Ничего более как папизм, как признание главенства папы над всею Вселенскою, следовательно и русскою церковью, как подчинение русской церкви римскому первосвященнику. Г. Соловьеву не безызвестно, что желанное им "воссоединение церквей" допускается Римом не иначе как под условием такого подчинения. Ему не безызвестно -- что такое те образцы воссоединения православных церквей с западной церковью, которые уже преподаны в истории Римом; другими словами -- что такое все эти унии, которые истерзали Малороссию и Белоруссию, которые терзают Галицию и Угорскую Русь: это не более как мост для окончательного перехода в латинство. Но ни исторический опыт, ни страдания народов, прельстившихся идеей "воссоединения" по указаниям римской пропаганды, не останавливают г. Соловьева. Выражая желание воссоединения, призывая католическую пропаганду, он не нашел уместным сделать какую-либо оговорку или подать надежду на какую-либо уступку со стороны Рима... Правда и то, что надежды мало...

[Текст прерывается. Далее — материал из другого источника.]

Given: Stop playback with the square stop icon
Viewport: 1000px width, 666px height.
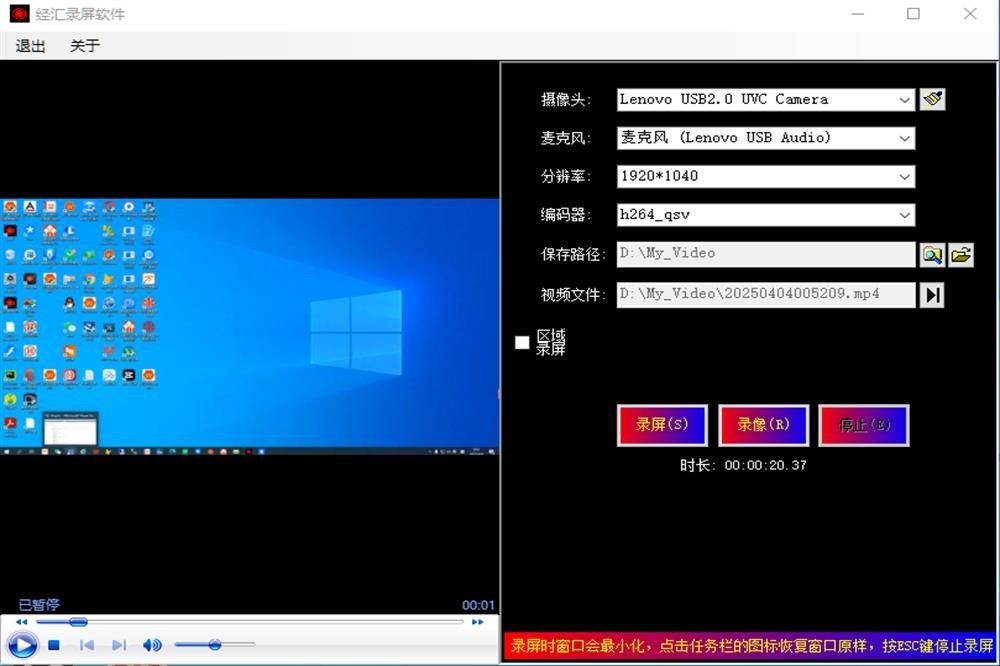Looking at the screenshot, I should coord(55,646).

По написании этих строк мы прочли "новое письмо в редакцию" г. Соловьева, помещенное в 3-м номере "Известий", по поводу замечания А.А. Киреева на статью его во 2-м номере и содержащее в себе следующие строки:

"Говоря в моей статье о допущении католической пропаганды, я разумел прежде всего обоюдную свободу церковной полемики, чтобы можно было не только нападать на католичество, но и защищать его от нападений. Пока эта свобода не дана нам, мы не можем справедливо решать вопрос об истине или лжи папства, и всякое решение этого вопроса в отрицательном смысле, то есть всякое осуждение папства должно, естественно, внушать недоверие".

Принимаем к сведению и это объяснение почтенного автора, но не можем не заметить, что если вся задача его статьи -- установить свободу церковной полемики, так он мог бы смело из 17 столбцов статьи выкинуть 15; жаль напрасно потраченного труда, да и не было бы надобности понимать варягов, Петра и класть хулы на национализм и прошлое русского народа!.. Пусть однако сам г. Соловьев рассудит: одно ли и то же свобода полемики, то есть свобода "защищать католичество от нападений", и свобода религиозной пропаганды? Последнее всегда и исключительно понимается как свобода обращения или совращения... Немного странно и то, что ни тысячелетняя история папства по разделении церквей, ни громадные фолианты папских булл, ни сравнительно недавнее послание Пия IX к восточным патриархам, ни акты недавнего Ватиканского собора, ни масса апологетических сочинений католического духовенства -- не представляют, по мнению г. Соловьева, данных для "справедливого решения вопроса об истине или лжи папства" и что возможность справедливого решения явится лишь по допущении внутри России свободы католической пропаганды или обращения в духовное подданство Папе!

Неточность в выражениях г. Соловьева, засвидетельствованная его же двумя письмами к двум редакциям, обличает неточность его собственной мысли, неудобную для вопросов такой величайшей важности. Эта неточность нас не удивляет. Похвально для русского желать воссоединения церквей, но для правильного суждения об этом необходимо предварительно теснейшее воссоединение с духом собственного народа. Г. Соловьев не общечеловек, а потому и напоминаем ему мнение Хомякова: "истинное знание дается только жизни, не отделяющей себя от народа, и не может быть целости мысли в уме человека -- при отчуждении от родной народности"!..

Впервые опубликовано: "Русь". 1884. NN 6, 7; 15 марта; 1 апреля.